Para Andrea Mendes, CEO do Grupo
Hemocat e idealizadora da Cath Care,
essa autoridade é construída em atitudes diárias, quase silenciosas, que
transformam a percepção das pessoas dentro do ambiente corporativo.
“Autoridade não nasce do título que
você carrega, mas da forma como você se apresenta, do quanto demonstra
segurança no que fala e da consistência com que se posiciona ao longo do tempo,
independentemente do setor em que atua. Muitas vezes, são detalhes de postura,
preparo e comunicação que fazem com que as pessoas passem a te enxergar como
referência, mesmo antes de você perceber isso”, afirma Andrea.
A seguir, a executiva compartilha aprendizados práticos que podem ser aplicados por mulheres que empreendem ou lideram equipes em áreas predominantemente masculinas.
1. Domine o assunto mais do que qualquer
pessoa na sala
“Em qualquer setor, quando você
demonstra domínio real do assunto, a dinâmica da conversa muda. As interrupções
diminuem, os questionamentos ficam mais qualificados e o respeito passa a ser
consequência. Isso não acontece por acaso, mas pelo preparo silencioso que
antecede cada reunião. Estudar, entender o contexto, conhecer números e
cenários faz com que sua fala tenha peso e segurança, sem que você precise
elevar o tom de voz para ser ouvida", diz.

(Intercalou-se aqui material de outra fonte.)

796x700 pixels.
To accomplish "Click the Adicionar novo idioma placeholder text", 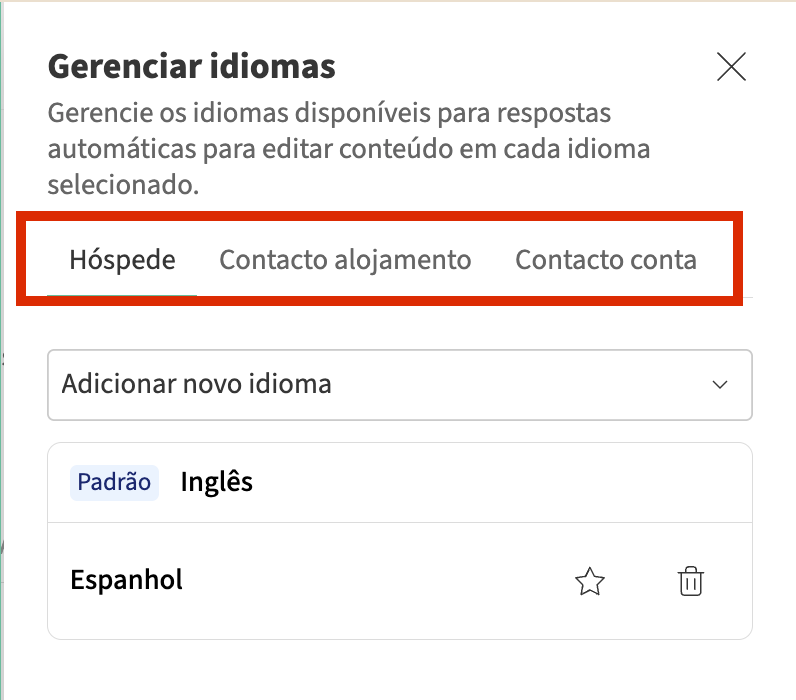I will (x=196, y=384).
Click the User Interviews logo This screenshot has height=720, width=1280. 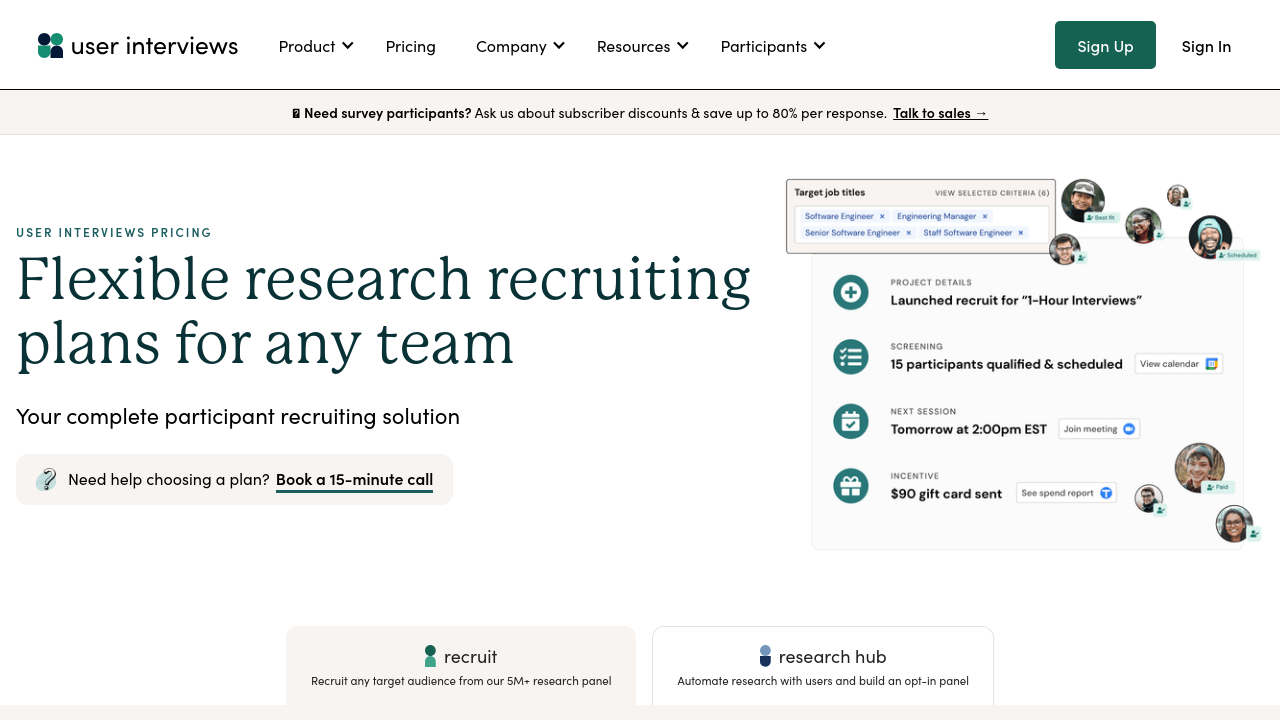coord(138,46)
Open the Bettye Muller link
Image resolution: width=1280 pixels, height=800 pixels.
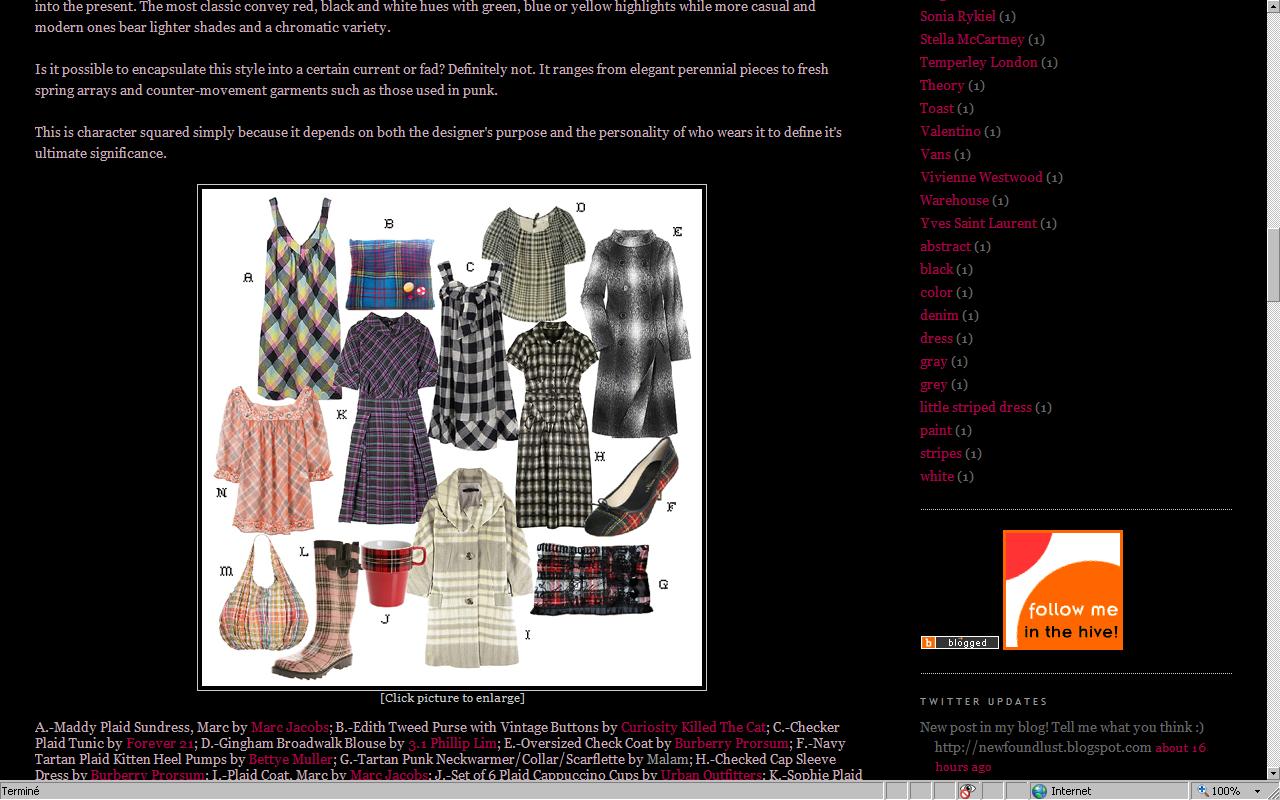(290, 759)
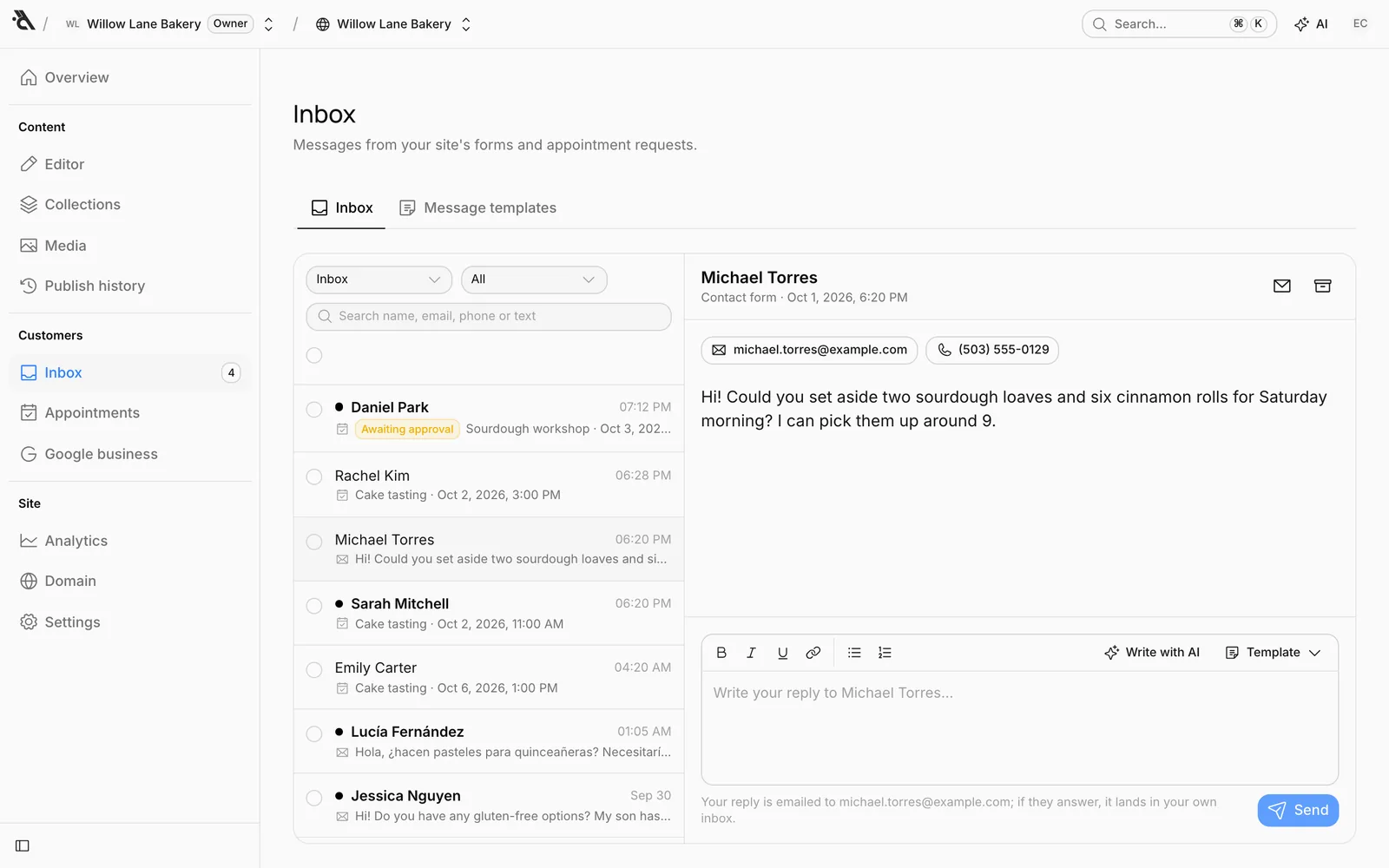Apply bold formatting in reply editor
The height and width of the screenshot is (868, 1389).
(x=721, y=653)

2. Não tente se adaptar ao padrão
masculino de liderança
“Muitas mulheres sentem que precisam
endurecer a postura ou adotar um tom mais agressivo para serem levadas a sério.
Na prática, autoridade está na clareza, na objetividade e na segurança ao se
posicionar. Liderar sem perder a própria identidade é um diferencial. Quando
você tenta se encaixar em um padrão que não é o seu, sua comunicação perde
naturalidade e força", complementa a CEO.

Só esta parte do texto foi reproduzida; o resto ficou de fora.